> DIRECTIONS FOR THIS TASK
Isolate every line in the data with the string "computer" and copy it.

Data extracted from a collection
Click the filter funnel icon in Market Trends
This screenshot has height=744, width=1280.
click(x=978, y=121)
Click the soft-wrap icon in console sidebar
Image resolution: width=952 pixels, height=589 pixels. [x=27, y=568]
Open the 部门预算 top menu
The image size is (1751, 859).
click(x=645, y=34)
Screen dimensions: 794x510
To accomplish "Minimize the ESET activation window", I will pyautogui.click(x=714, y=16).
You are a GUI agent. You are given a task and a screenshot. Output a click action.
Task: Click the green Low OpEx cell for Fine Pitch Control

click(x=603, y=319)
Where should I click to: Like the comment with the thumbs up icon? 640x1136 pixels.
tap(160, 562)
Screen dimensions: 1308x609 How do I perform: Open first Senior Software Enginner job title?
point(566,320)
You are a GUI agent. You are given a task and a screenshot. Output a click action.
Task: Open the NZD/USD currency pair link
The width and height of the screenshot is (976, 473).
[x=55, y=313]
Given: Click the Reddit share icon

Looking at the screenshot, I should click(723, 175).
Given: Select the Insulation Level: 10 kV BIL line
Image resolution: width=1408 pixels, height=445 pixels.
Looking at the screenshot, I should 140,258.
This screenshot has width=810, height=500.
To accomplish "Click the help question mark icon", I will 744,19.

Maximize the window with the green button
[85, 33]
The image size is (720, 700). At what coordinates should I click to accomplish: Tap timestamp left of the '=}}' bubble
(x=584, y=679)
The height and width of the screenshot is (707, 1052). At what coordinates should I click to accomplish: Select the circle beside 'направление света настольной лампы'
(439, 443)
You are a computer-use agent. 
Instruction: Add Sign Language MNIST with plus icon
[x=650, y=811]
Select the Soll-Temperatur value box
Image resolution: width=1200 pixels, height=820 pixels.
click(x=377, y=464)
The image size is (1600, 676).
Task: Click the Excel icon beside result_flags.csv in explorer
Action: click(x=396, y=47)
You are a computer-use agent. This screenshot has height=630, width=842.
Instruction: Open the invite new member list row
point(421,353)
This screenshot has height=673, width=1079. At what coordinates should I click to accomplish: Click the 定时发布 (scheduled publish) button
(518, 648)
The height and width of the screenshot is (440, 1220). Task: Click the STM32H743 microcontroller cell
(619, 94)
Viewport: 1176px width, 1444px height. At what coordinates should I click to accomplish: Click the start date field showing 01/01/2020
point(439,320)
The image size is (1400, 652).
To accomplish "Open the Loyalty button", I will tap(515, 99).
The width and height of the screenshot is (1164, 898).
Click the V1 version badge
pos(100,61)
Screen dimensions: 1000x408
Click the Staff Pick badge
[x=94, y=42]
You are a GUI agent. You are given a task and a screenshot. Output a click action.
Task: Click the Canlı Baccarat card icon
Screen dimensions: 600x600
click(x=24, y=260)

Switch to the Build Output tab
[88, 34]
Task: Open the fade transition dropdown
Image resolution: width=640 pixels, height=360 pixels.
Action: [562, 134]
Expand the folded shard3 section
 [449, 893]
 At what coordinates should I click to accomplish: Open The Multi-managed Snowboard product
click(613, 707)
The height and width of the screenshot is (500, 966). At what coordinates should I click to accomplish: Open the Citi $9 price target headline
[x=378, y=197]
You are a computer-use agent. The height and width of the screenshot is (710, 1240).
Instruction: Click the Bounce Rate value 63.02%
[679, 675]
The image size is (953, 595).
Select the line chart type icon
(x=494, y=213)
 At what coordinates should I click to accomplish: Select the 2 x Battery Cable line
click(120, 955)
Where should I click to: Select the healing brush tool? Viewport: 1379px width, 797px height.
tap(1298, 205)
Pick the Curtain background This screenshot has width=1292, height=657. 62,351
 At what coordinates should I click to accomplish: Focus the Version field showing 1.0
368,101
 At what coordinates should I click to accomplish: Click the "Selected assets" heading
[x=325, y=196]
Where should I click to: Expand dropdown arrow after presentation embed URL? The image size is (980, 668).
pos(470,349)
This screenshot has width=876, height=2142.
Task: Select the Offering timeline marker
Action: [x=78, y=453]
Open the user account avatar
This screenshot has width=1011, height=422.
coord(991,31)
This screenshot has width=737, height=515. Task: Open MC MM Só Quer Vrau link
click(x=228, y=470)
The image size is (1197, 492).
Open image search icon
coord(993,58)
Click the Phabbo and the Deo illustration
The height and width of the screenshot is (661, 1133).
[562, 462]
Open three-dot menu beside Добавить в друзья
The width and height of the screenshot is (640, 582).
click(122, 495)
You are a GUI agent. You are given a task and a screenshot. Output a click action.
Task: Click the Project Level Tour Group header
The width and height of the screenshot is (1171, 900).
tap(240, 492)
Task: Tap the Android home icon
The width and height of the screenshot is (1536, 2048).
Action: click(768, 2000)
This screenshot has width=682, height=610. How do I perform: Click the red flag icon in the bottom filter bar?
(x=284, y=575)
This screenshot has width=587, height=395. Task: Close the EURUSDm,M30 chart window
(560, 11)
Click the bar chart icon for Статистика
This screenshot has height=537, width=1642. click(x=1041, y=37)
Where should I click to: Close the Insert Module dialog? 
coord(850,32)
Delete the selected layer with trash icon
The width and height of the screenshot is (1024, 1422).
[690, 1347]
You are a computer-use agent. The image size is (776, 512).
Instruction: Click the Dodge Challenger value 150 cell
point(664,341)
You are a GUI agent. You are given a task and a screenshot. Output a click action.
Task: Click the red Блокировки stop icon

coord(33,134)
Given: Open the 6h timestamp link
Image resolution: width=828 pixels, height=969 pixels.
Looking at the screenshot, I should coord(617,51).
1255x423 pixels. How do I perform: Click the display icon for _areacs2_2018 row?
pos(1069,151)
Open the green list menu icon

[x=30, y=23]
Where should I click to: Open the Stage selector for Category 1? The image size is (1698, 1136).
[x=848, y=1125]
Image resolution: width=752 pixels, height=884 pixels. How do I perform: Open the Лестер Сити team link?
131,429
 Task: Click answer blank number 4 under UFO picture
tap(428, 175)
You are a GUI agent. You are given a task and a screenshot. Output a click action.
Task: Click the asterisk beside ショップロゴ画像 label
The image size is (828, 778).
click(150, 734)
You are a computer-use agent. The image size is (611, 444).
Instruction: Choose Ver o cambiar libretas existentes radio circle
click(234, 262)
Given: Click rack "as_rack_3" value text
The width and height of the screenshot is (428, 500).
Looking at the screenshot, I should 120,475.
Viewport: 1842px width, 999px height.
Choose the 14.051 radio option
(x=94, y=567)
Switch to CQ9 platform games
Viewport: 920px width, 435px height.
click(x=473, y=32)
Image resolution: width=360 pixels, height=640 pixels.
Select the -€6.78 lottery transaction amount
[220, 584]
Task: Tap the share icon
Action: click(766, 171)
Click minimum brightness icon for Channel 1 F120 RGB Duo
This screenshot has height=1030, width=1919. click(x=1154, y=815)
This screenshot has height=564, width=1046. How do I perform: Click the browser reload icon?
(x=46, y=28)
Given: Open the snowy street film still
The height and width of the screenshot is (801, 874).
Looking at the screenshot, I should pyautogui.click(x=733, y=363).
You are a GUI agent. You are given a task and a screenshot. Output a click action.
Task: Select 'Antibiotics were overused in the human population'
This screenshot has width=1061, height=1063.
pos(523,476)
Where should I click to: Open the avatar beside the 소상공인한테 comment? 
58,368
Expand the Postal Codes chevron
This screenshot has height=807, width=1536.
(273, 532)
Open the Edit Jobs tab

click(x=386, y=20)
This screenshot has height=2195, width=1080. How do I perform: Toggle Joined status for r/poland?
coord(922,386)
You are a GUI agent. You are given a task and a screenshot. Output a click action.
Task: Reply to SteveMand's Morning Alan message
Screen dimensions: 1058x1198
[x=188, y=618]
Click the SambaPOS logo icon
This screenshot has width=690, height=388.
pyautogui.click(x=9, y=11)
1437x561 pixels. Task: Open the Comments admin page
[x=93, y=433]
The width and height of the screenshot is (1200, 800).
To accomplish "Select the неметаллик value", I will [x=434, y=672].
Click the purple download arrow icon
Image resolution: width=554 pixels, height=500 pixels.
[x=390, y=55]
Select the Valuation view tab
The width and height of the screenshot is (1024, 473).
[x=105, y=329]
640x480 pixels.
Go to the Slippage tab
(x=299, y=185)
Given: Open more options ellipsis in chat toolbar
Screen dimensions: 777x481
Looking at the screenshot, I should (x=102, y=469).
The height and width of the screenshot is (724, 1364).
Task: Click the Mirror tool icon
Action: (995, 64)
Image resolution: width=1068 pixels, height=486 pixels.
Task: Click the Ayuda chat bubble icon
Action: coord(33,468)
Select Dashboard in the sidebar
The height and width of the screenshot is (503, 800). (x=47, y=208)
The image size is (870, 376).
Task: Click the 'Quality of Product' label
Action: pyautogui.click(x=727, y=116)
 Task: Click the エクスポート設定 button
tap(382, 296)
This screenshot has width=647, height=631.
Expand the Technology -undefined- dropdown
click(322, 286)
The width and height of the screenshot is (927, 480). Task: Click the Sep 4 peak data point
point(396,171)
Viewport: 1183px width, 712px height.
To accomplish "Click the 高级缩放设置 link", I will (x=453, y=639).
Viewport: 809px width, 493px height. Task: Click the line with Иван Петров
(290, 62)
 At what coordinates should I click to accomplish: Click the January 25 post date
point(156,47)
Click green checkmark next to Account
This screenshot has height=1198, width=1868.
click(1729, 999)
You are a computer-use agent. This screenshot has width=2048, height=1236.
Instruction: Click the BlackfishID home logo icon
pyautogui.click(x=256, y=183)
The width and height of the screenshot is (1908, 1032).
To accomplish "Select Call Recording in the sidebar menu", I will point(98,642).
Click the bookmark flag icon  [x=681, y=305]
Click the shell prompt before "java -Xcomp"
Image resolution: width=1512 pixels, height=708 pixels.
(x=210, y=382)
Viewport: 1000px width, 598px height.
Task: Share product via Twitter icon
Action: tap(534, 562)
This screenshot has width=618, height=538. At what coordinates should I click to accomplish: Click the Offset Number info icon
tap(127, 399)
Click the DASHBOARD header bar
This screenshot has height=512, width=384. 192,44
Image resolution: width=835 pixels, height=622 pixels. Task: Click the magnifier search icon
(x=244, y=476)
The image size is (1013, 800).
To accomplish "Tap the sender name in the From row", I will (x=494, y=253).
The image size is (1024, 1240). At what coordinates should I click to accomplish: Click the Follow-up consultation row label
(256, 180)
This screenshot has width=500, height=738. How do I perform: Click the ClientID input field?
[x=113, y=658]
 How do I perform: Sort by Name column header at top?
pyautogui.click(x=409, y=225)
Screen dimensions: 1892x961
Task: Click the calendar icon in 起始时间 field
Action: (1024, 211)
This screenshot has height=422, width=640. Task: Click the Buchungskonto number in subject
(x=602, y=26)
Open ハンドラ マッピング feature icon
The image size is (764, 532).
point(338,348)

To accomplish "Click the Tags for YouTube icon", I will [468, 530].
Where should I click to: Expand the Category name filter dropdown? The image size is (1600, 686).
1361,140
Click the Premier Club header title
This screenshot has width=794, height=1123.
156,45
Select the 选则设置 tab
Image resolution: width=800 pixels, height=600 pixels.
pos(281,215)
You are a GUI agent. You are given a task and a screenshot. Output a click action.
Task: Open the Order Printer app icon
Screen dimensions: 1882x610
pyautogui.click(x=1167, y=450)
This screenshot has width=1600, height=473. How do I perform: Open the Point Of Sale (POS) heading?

> RESULT BELOW
You are a computer-use agent. 
You are a computer-use agent. This screenshot has height=630, width=842.
You are a computer-use agent. The height and width of the screenshot is (710, 1240).
You are a computer-use agent. The image size is (776, 512).
You are a computer-use agent. The image size is (611, 444).
You are a computer-use agent. This screenshot has width=2048, height=1236.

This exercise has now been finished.